The priest recounted that since he arrived in the Spanish capital he felt that “God was asking me to welcome people who, like me, arrive from Cuba, who arrive with just what they’re wearing.”

The house where Cobijo operates is located in Alcobendas on the outskirts of metro Madrid, and has been leased to a lady at a generous price, fully furnished.

Fr. Navarro said that by Aug. 1 the group already had the key.

“A young Cuban man began living there and a week later we already had a married couple who came from Serbia with a one-and-a-half-year-old baby, and then we took in another young woman; so we’ve taken in five now. And that’s how Cobijo began, as an act of Divine Providence,” he said.

The priest told ACI Prensa that although many Cubans continue to seek to go directly to the United States, lately the number of their compatriots who go to other countries is growing.

“They leave everything and travel through different routes, through Nicaragua, through Serbia and through Moscow. These are the three places that don’t require a tourist visa. So they travel, risking everything with their journeys, even months, taking routes where you have to pay a lot of money,” he recounted.

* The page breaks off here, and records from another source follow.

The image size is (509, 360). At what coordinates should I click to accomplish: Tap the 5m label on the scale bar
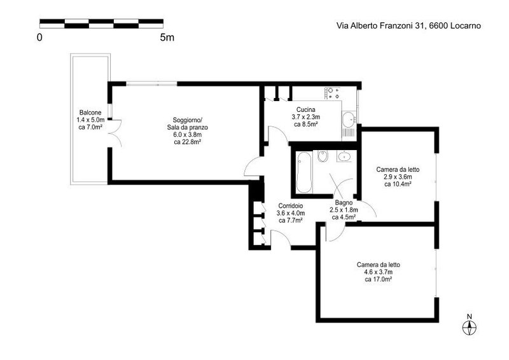pos(167,38)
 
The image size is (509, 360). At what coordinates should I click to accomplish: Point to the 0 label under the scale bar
pos(39,38)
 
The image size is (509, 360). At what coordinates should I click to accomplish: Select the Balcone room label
pos(90,113)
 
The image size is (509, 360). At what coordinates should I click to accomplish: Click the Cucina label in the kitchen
pos(306,110)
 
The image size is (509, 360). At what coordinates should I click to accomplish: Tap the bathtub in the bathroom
pos(304,172)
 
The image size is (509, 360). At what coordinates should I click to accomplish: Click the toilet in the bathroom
pos(323,156)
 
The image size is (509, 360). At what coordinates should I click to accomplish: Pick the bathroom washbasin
pos(344,156)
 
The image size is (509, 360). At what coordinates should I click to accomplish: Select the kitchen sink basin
pos(349,120)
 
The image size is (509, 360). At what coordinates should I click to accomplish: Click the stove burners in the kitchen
pos(331,93)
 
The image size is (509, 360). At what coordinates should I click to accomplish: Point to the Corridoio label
pos(291,206)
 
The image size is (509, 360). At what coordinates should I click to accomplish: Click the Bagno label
pos(344,203)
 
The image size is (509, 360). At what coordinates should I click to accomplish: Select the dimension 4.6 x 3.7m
pos(379,272)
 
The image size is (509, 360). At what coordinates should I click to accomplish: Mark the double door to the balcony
pos(115,133)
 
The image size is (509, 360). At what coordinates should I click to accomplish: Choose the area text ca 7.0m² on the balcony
pos(90,127)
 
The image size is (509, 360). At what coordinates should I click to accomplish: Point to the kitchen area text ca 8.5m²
pos(306,124)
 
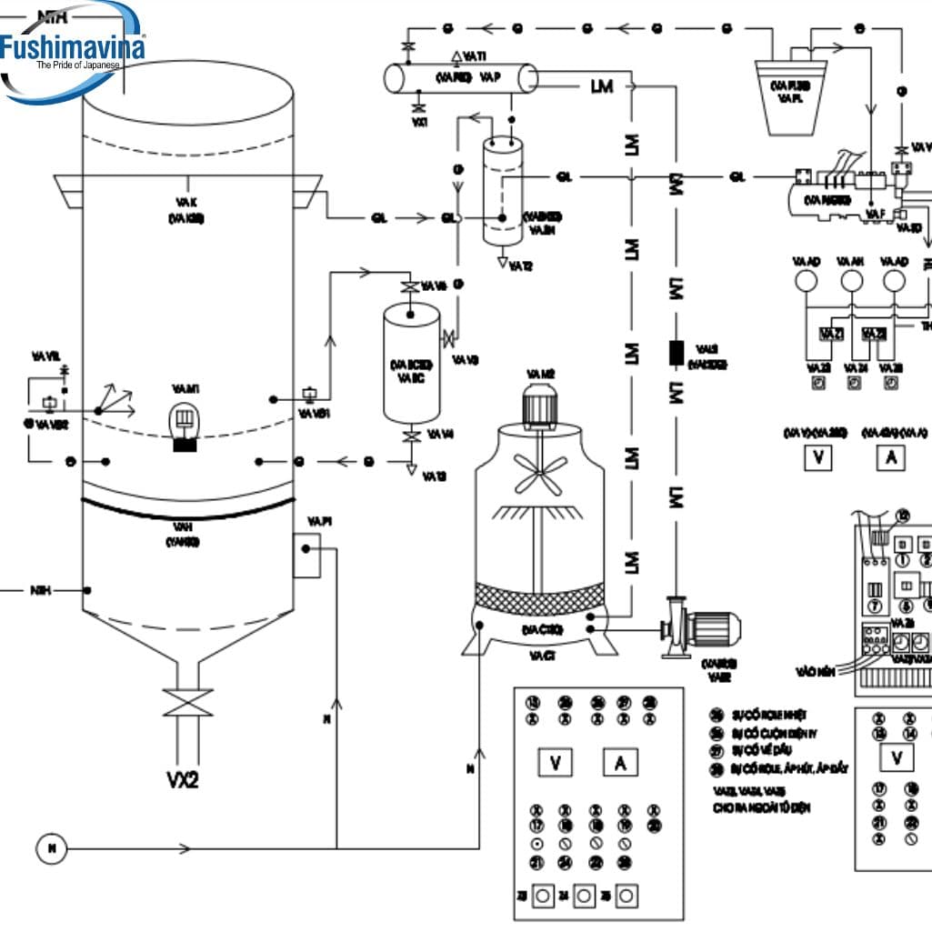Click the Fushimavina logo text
tap(73, 47)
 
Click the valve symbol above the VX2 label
tap(185, 705)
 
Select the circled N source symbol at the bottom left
tap(52, 849)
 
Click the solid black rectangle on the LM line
tap(676, 353)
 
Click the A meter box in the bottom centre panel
tap(620, 764)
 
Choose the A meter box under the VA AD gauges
tap(890, 458)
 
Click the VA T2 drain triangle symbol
tap(502, 262)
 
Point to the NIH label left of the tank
tap(40, 590)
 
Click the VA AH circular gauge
tap(851, 282)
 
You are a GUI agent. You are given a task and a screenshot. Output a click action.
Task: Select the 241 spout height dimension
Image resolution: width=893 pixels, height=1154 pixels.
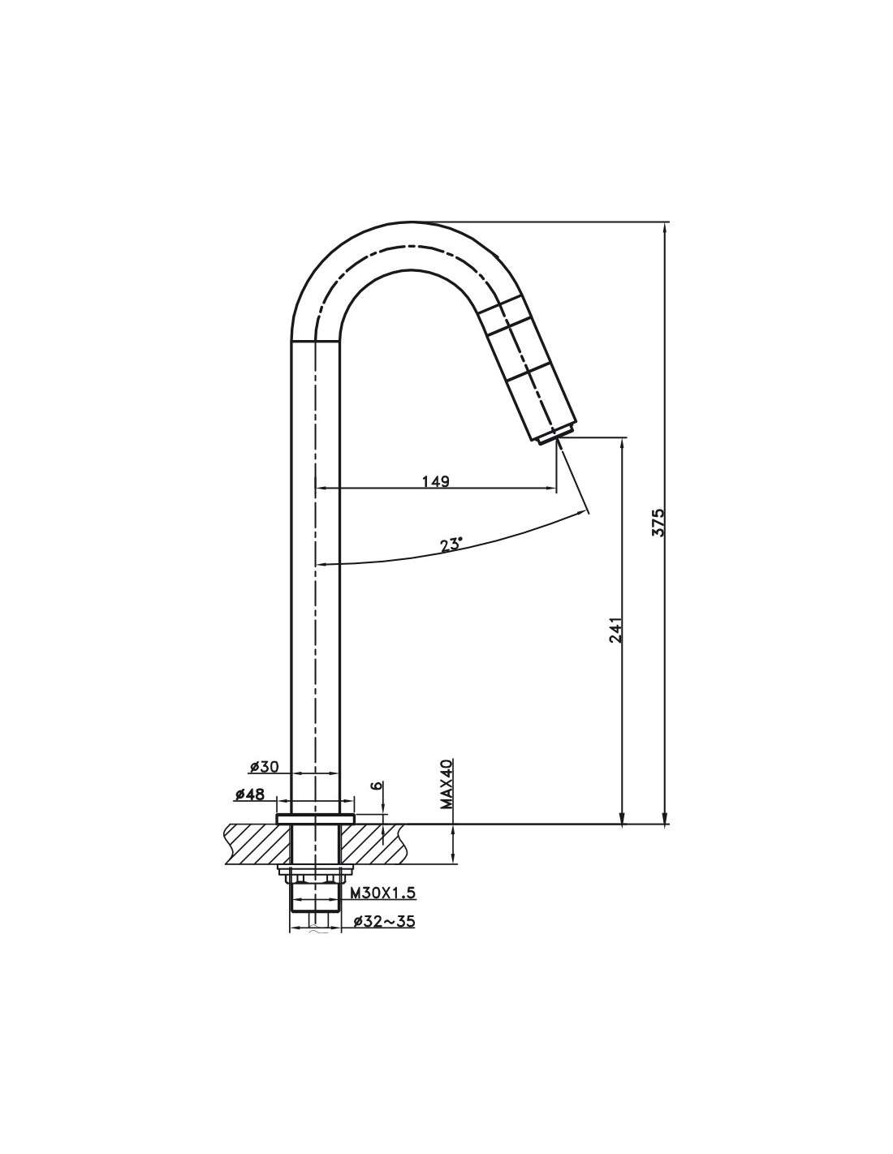615,631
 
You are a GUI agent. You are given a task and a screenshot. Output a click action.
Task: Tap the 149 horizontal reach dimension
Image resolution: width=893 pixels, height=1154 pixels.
436,482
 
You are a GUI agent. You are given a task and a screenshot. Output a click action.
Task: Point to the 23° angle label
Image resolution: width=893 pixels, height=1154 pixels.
451,545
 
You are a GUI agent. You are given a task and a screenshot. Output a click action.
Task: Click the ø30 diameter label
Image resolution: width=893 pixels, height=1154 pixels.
265,766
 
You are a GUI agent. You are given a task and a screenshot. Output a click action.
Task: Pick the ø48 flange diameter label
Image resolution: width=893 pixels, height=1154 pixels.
248,795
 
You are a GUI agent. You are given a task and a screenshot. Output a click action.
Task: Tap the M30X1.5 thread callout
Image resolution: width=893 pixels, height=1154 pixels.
382,893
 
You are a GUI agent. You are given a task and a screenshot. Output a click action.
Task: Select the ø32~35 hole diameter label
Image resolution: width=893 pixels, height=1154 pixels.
383,921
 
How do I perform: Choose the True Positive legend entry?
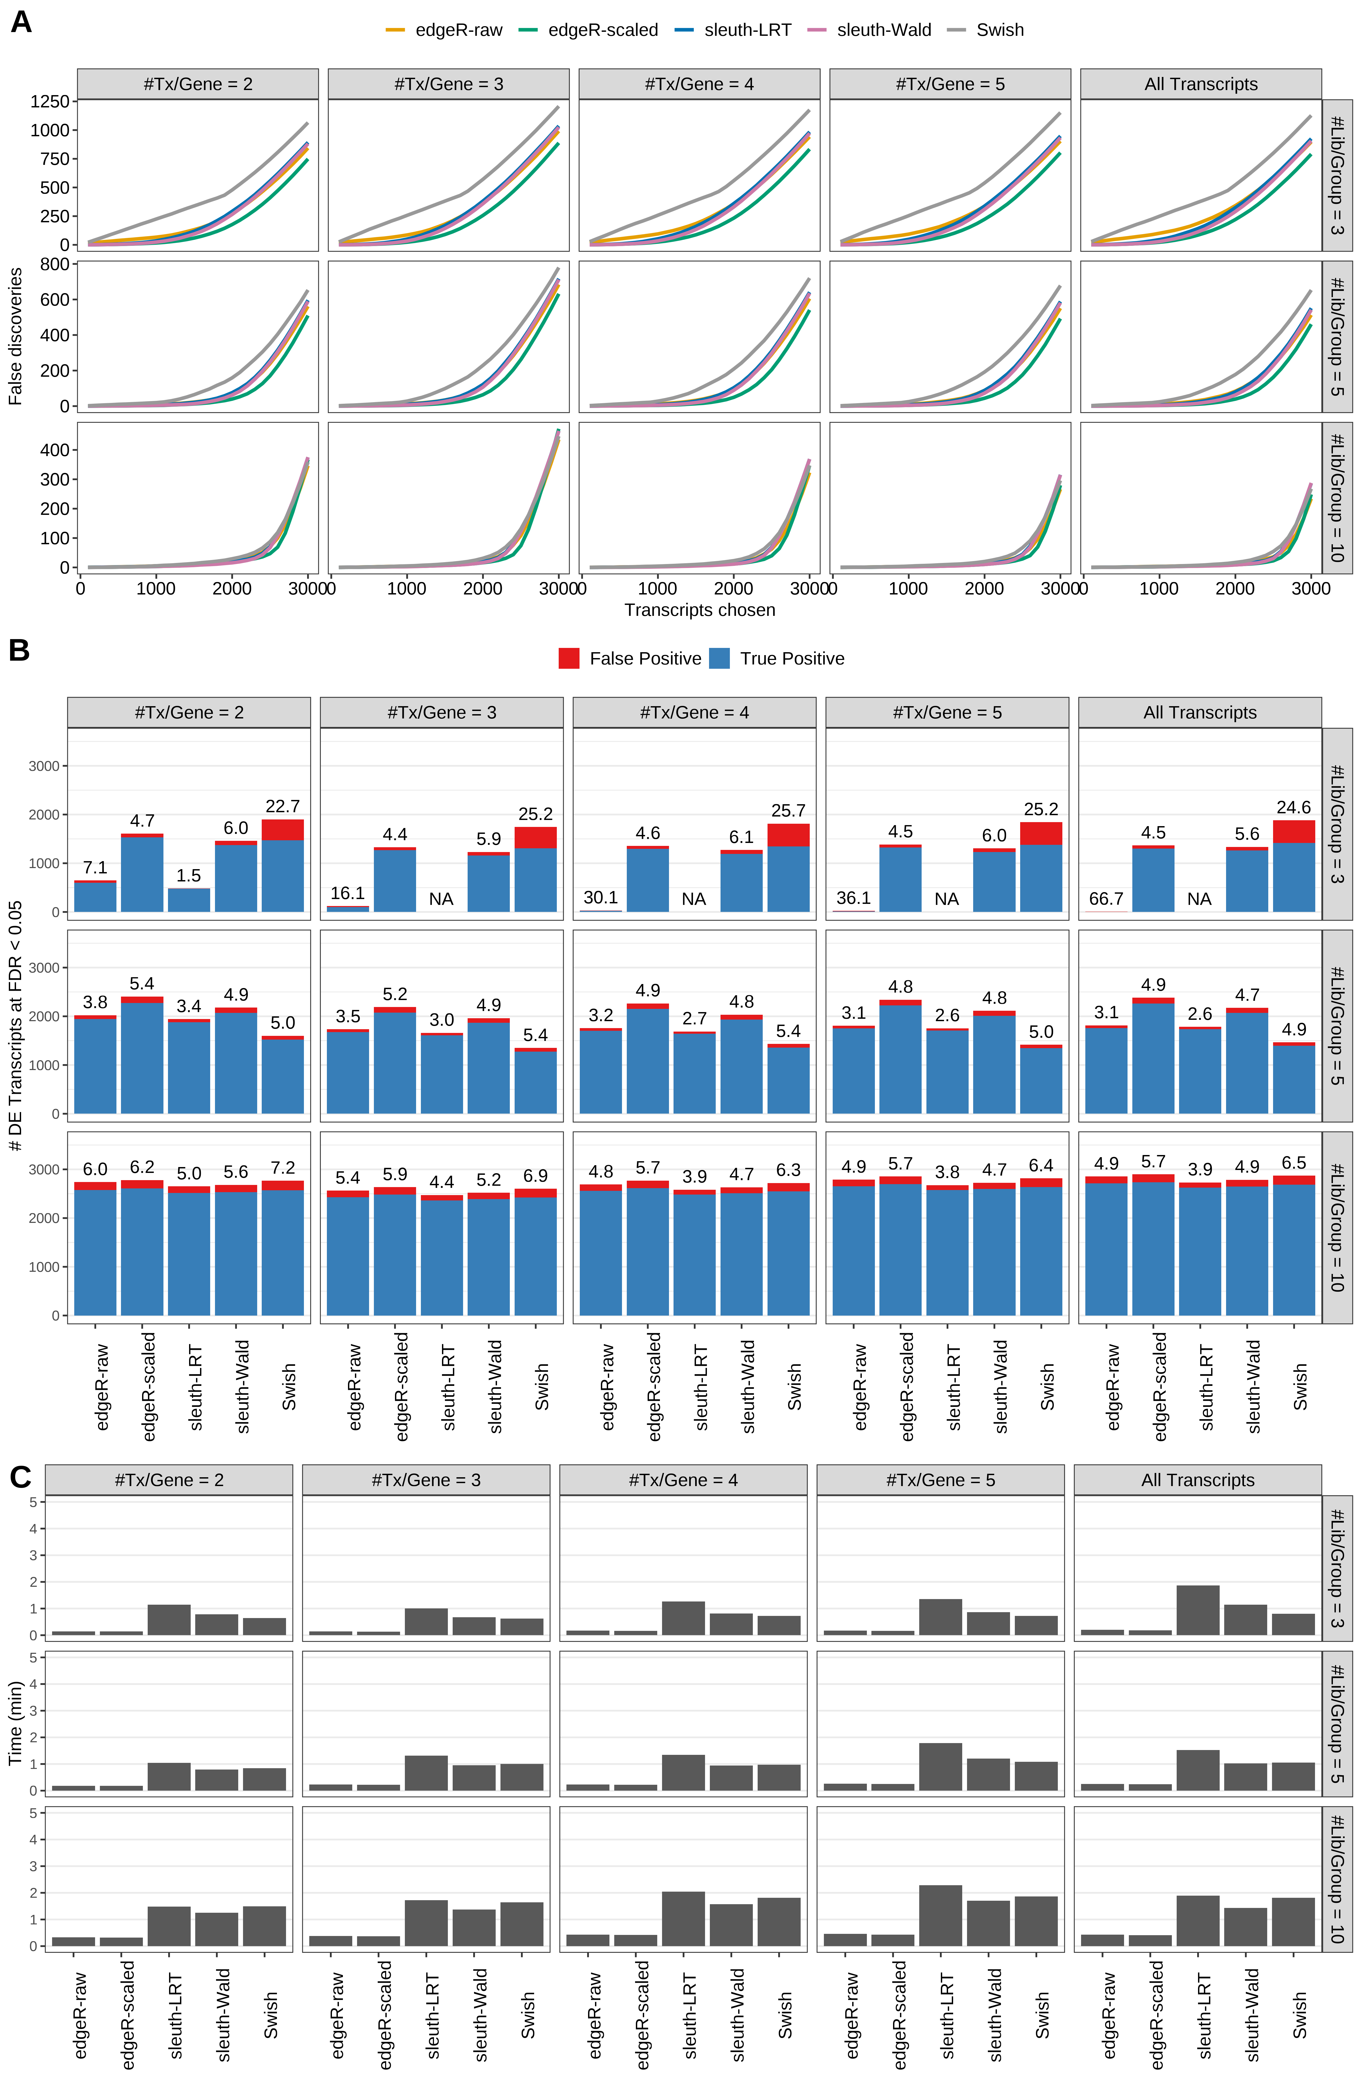click(791, 659)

However, he said that sometimes they also get into debt, “because to make this type of journey they have to borrow a lot of money and sell their houses, all their belongings and arrive in Madrid with nothing.”

Fr. Navarro said that “we are seeing one of the largest migratory waves that Cuba has ever had.”

“The Cubans who are leaving are very desperate. They arrive here very sad, they arrive with the desire to start a completely different life; but the Cuban person is very cheerful, very enterprising, very sociable; and all that has also been stolen from us by communism.”

“They come to these countries with the desire to help their own who remain there, because Cuba is falling apart,” he said.

Given this reality, the priest explained that the three important bywords for the Cobijo Project are “welcome, transform, and send.”

“The first thing we offer a Cuban when he arrives, crossing borders from Russia, from Serbia, to Spain, is to welcome them. We offer him shelter, a home, a family.”

The migrants are given psychological support through Yanaika Lafuente, a member of the Cobijo coordinating group, and “my spiritual support as a priest.”

For the Cubans who arrive at Cobijo “we help them with registering as a Madrid resident, requesting political asylum, all the procedures from the health point of view. Also the process of sending children to school –we do this through Diocesan Cáritas– and also help them in their search for work and integration into Spanish society,” the priest explained.